Rust bindings for the XGBoost gradient boosting library.

Installation

This crate provides Rust bindings for the XGBoost C API.

Building this crate will automatically build XGBoost from source and initialize the git submodules if needed. The following dependencies are required:

  • A C++ compiler (g++, clang, or MSVC)
  • CMake (3.14 or higher)
  • OpenMP (optional but recommended)
  • Git (for automatic submodule initialization)

Note: If the automatic initialization fails, you may need to run git submodule update --init --recursive manually.

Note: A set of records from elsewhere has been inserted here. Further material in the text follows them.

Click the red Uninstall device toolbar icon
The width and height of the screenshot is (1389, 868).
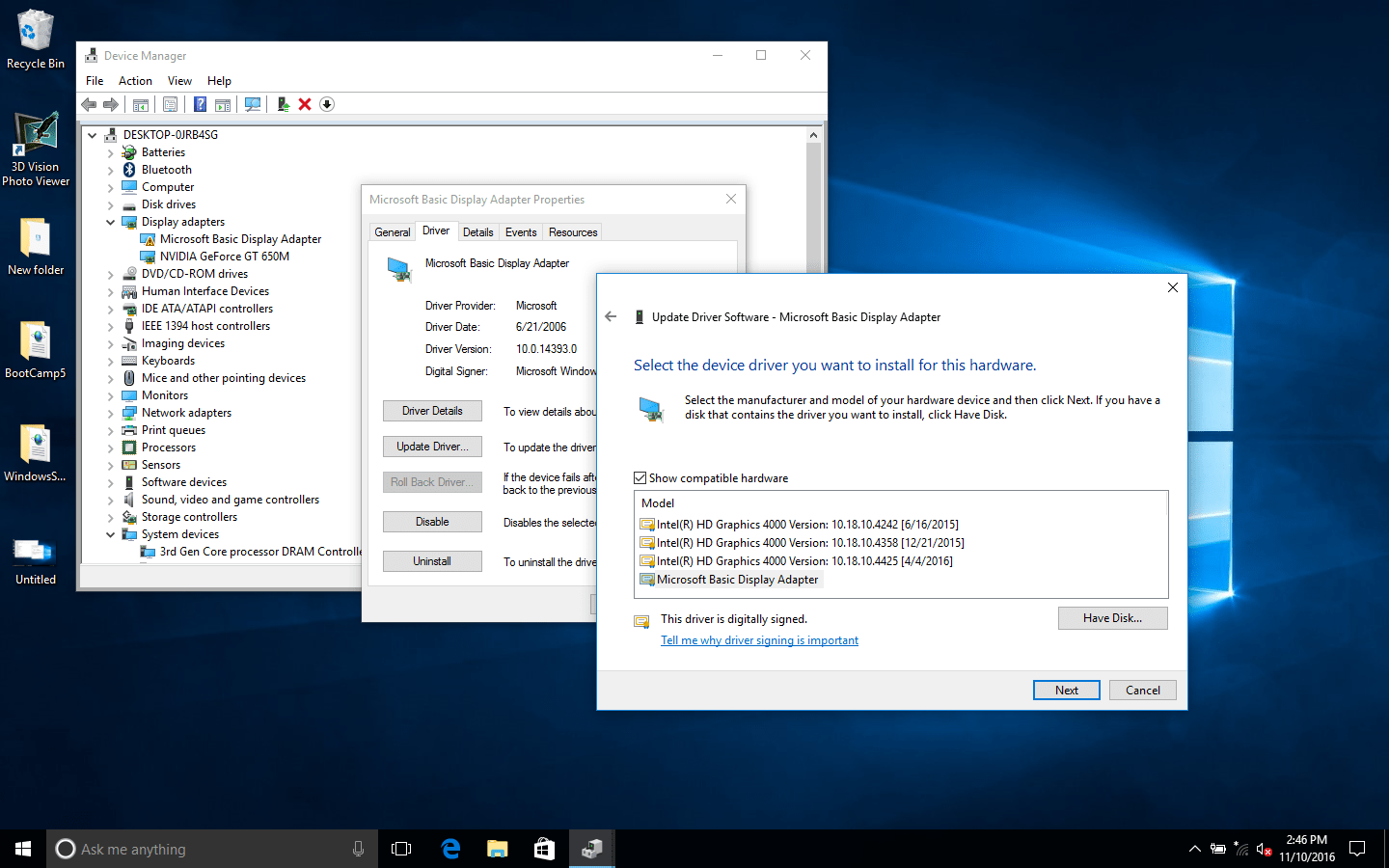coord(304,104)
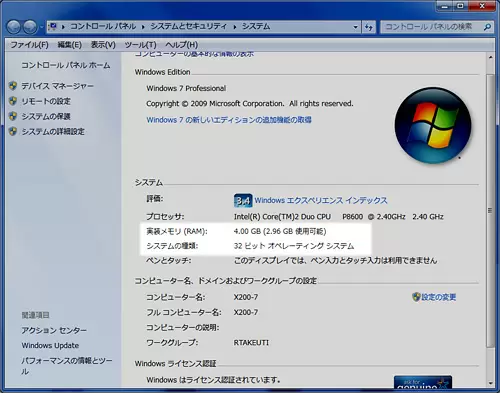500x393 pixels.
Task: Click the vertical scrollbar thumb
Action: click(490, 210)
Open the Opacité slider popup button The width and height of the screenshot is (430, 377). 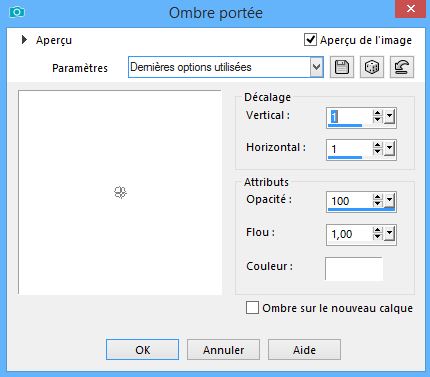pos(389,201)
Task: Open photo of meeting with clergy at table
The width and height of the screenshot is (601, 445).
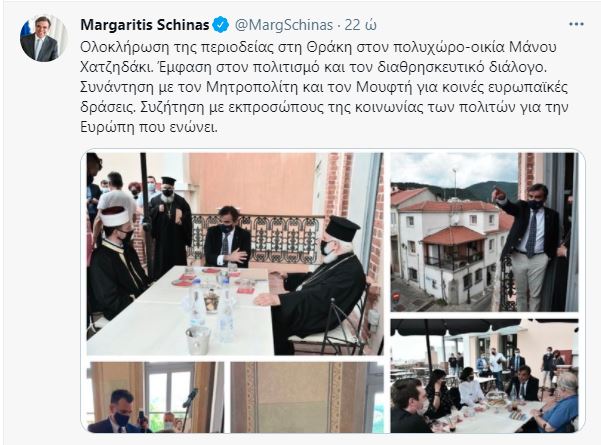Action: click(x=235, y=254)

Currently supported version: v3.0.0

Troubleshooting

Submodule initialization issues

If you encounter errors like:

XGBoost directory still not found after submodule initialization. Please check your git configuration.

You can try:

  1. Run the included setup script:

    ./setup_xgboost.sh
  2. Or manually clone the XGBoost repository:

    git clone --branch release_3.0.0 --depth 1 https://github.com/dmlc/xgboost xgboost-rs-sys/xgboost
    cd xgboost-rs-sys/xgboost
    git submodule update --init --recursive
  3. Check that your .gitmodules file contains the correct URL and branch:

    [submodule "xgboost-rs-sys/xgboost"]
        path = xgboost-rs-sys/xgboost
        url = https://github.com/dmlc/xgboost
        branch = release_3.0.0
    

Important Note for macOS Users

With the upgrade to XGBoost 3.0.0, OpenMP is now required for proper operation on macOS. Xcode is also required for development on macOS.

Quick setup for macOS:

# Check if brew is installed and install OpenMP
if command -v brew &> /dev/null; then
    brew install libomp
else
    echo "Homebrew not found. Please install it from https://brew.sh/ and then run 'brew install libomp'"
    # Or you can use the script in xgboost-rs-sys
    # cd xgboost-rs-sys && ./install_deps.sh
fi

# When running tests, you may need to set these environment variables
export LIBRARY_PATH="$(brew --prefix libomp)/lib:$LIBRARY_PATH"
export DYLD_LIBRARY_PATH="$(brew --prefix libomp)/lib:$DYLD_LIBRARY_PATH"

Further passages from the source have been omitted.